Le konpa, c’est Coupé Cloué et l’Ensemble Sélect, qui ont peut-être été les premiers à avoir séduit l’Afrique, plus particulièrement la Côte d’Ivoire.
Par exemple, pour de nombreux Guinéens et Ivoiriens, qui sont de la génération des années 1960 et 1970, Myan Myan était l’une des chansons les plus populaires dans les boîtes de nuit de leur pays.



Il y a aussi Rutshelle Guillaume, la référence du konpa au féminin, qui a été désignée meilleure artiste de la diaspora aux All Africa Music Awards, en 2021. La diva haïtienne, qui se distingue par son carhisme scénique, a charmé le public montréalais au Festival international Nuits d’Afrique, l’an dernier.
Vous souvenez-vous des années 1990, quand le zouk, propulsé par la montée fulgurante du groupe Kasav, s’est emparé de la communauté haïtienne ?
N’eût été la présence remarquée des groupes tels que Phantoms, Zin, Lakol et (il faut le dire) Sweet Micky, dans le paysage de la musique caraïbéenne, le konpa se serait retrouvé perdu dans le brouillard de l’indifférence.
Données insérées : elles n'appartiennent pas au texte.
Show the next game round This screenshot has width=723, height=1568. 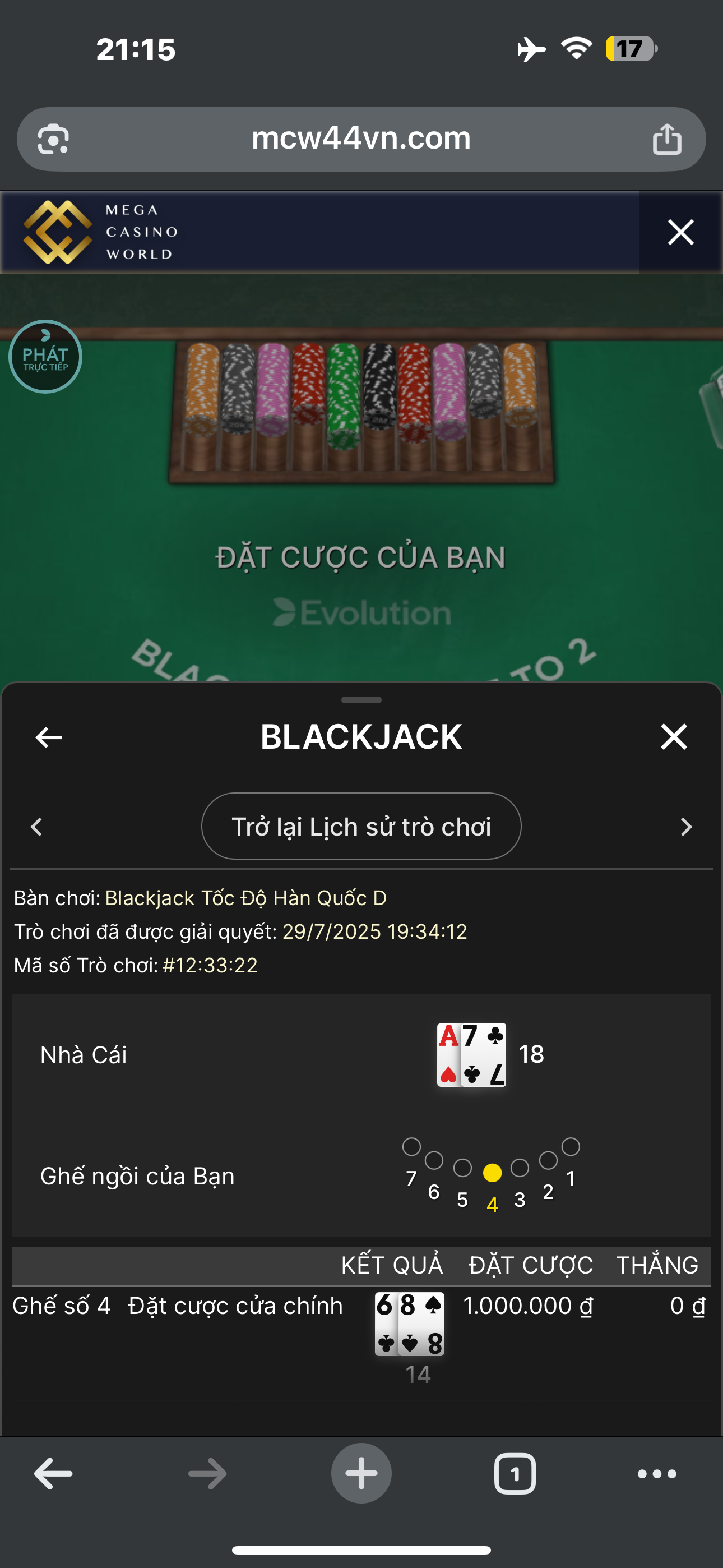pos(686,827)
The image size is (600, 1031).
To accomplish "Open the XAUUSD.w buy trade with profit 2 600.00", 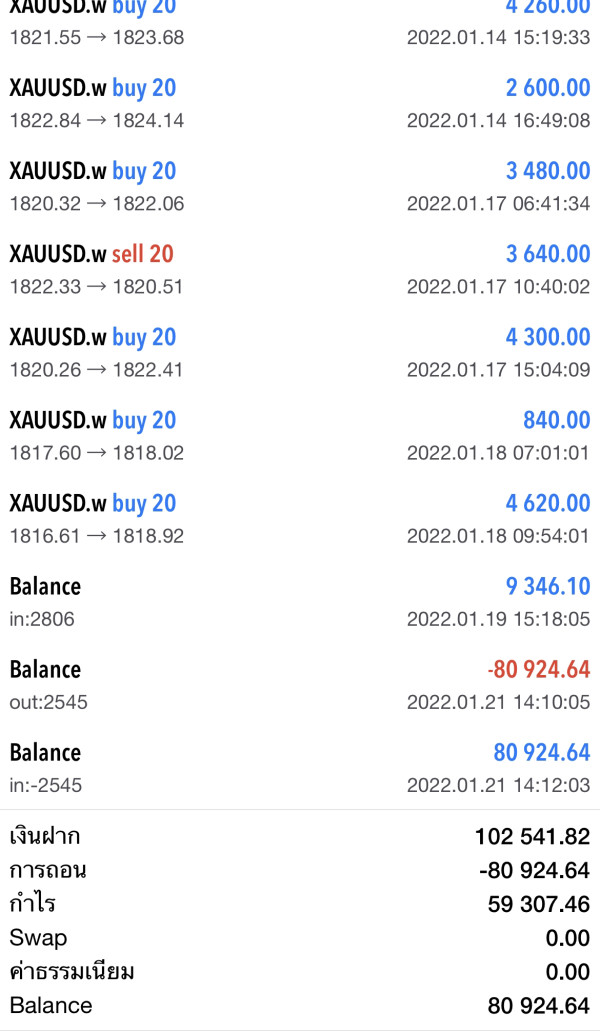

Les années 2000 ont été marquées par l’émergence de groupes innovateurs, qui ont assuré la continuité de ce qu’on appelle « konpa nouvelle génération ».
Je pense ici notamment à Djakout Mizik, Carimi, T-Vice, Nu Look, Kreyol La, Zenglen, et plus tard, KLASS.
Je pense également à Ti Kabzy, à Mizik Mizik, à Emposib et à Harmonik.
Et en toute logique, on ne peut conclure un texte sur le triomphe de la musique konpa sans mentionner les groupes suivants : Septentrional, Tropicana, Shleu-Schleu, System Band, Gemini All Stars et Magnum Band, des pionniers qui ont ouvert la voie aux nouvelles stars de leur musique.
Voyez-vous, sans Arly Larivière comme source d’inspiration, il n’y aurait peut-être pas de Joé Dwèt Filé. Et sans Ti Tass, la chanson Je Vais n’existerait pas non plus.
Chacun a contribué à sa manière à l’ascension de la musique de Nemours Jean-Baptiste.
Et c’est louable.
Les Antilles ainsi que l’Afrique ont recommencé à danser au son du konpa, et le reste du monde l’acclame.
Que vous l’appeliez « Konpa » ou « compas direct », la musique de Nemours Jean-Baptiste représente une richesse que toutes nations, y compris le Québec, veulent accueillir.
Et pour paraphraser l’ancien sénateur Émile Saint-Lôt, en raison des difficultés que connaît Haïti, le temps est sombre, mais l’esprit de la musique haïtienne brille.